Levantándose ágilmente, se aproximó a Conan, se puso de puntillas y le rodeó el poderoso cuello con los brazos. Al mirar aquel semblante hermoso alzado hacia él, el cimmerio experimentó una temible fascinación y un gélido miedo.
—¡Ámame! —susurró ella, con la cabeza inclinada hacia atrás, los ojos cerrados y los labios entreabiertos—. ¡Dame tu sangre para renovar mi juventud y perpetuar mi vida eterna! ¡También a ti te haré inmortal! Te enseñaré la sabiduría de todas las eras, los secretos que han pervivido milenios en la oscuridad que se extiende bajo estos negros templos. Te convertiré en el rey de la tenebrosa horda que se solaza entre las tumbas de los antiguos cuando la noche vela el desierto y los murciélagos revolotean frente a la luna. Estoy hastiada de sacerdotes y magos, y muchachas que no dejan de gritar mientras las arrastran por el portal de la muerte. Deseo un hombre. ¡Ámame, bárbaro!
Apretó la morena cabeza contra su enorme pecho y él sintió una aguda laceración en la base de la garganta. Con una maldición, se la quitó de encima y la arrojó sobre el diván.
—¡Condenada vampiresa! —La sangre manaba de una diminuta herida en su garganta.
Ella se incorporó levantando el torso, como una serpiente preparada para atacar, con todos los fuegos del infierno ardiendo en sus grandes ojos. Sus labios se abrieron, y unos colmillos blancos y afilados quedaron a la vista.
—¡Estúpido! —chilló—. ¿Crees que puedes escapar de mí? ¡Vivirás y morirás en la oscuridad! Hemos descendido hasta lo más profundo del templo. Nunca encontrarás el camino de salida tú solo. Y nunca podrás abrirte camino luchando contra lo que guarda los túneles. De no ser por mi protección, los hijos de Set te habrían devorado hace tiempo. ¡Necio, me beberé tu sangre!
—¡Aléjate de mí o te haré pedazos! —gruñó el cimmerio, temblando de repulsión—. Por muy inmortal que seas, mi acero te desmembrará.
Mientras retrocedía hacia el arco por el que habían entrado, la luz se apagó de repente. Todas las velas se extinguieron simultáneamente sin que Conan supiera cómo, pues Akivasha no las había tocado. Pero la carcajada de la vampiresa se elevó burlona a su espalda, tan dulcemente venenosa como los violines del infierno, y Conan empezó a sudar en la oscuridad al tiempo que, ciego casi de pánico, buscaba la salida a tientas. Sus dedos encontraron un pasillo y corrió por él. Si era o no el mismo por el que habían llegado, ni lo sabía ni tampoco le importaba demasiado. Lo único que deseaba en aquel momento era escapar de la cámara maldita que había albergado a la hermosa y atroz muerta viviente durante tantos siglos.

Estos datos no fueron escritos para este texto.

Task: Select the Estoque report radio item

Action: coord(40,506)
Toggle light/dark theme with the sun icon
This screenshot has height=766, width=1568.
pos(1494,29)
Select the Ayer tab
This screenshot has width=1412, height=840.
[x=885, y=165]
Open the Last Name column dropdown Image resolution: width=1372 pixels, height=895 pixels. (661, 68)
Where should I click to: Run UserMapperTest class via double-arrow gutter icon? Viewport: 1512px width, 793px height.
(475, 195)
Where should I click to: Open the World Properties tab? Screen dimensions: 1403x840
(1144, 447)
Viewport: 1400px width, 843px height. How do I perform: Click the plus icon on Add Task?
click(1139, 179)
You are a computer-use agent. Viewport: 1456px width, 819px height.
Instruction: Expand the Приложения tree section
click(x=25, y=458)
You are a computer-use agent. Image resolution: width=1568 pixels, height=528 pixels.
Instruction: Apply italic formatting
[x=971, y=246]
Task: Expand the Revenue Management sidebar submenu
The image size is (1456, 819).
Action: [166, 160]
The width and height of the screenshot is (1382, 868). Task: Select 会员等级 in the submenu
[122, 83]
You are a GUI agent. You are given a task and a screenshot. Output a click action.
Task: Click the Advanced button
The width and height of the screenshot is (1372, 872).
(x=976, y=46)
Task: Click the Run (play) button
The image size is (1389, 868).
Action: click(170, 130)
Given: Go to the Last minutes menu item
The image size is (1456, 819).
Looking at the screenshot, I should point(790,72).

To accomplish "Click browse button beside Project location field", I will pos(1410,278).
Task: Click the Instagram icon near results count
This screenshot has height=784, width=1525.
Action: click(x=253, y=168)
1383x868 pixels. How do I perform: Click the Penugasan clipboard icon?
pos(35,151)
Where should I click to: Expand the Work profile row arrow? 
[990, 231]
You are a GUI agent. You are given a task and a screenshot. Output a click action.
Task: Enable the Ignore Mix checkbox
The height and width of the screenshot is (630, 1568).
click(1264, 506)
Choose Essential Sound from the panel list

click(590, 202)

Su huida por aquellos túneles negros y ensortijados fue una horrible pesadilla. Tras él y a su alrededor oía ruidos de cosas que reptaban y se deslizaban y, en un momento dado, captó también el eco de la dulce e infernal risotada que había oído en el aposento de Akivasha. Respondía lanzando cuchilladas a ciegas a sonidos que oía o creía oír en la oscuridad, y en una ocasión su hoja atravesó una sustancia tenue y blanda, posiblemente una telaraña. Experimentó la desesperación de sentirse un juguete en manos ajenas, sumergido cada vez más en una noche sin final, hasta que finalmente lo abatieran unas garras y colmillos demoníacos.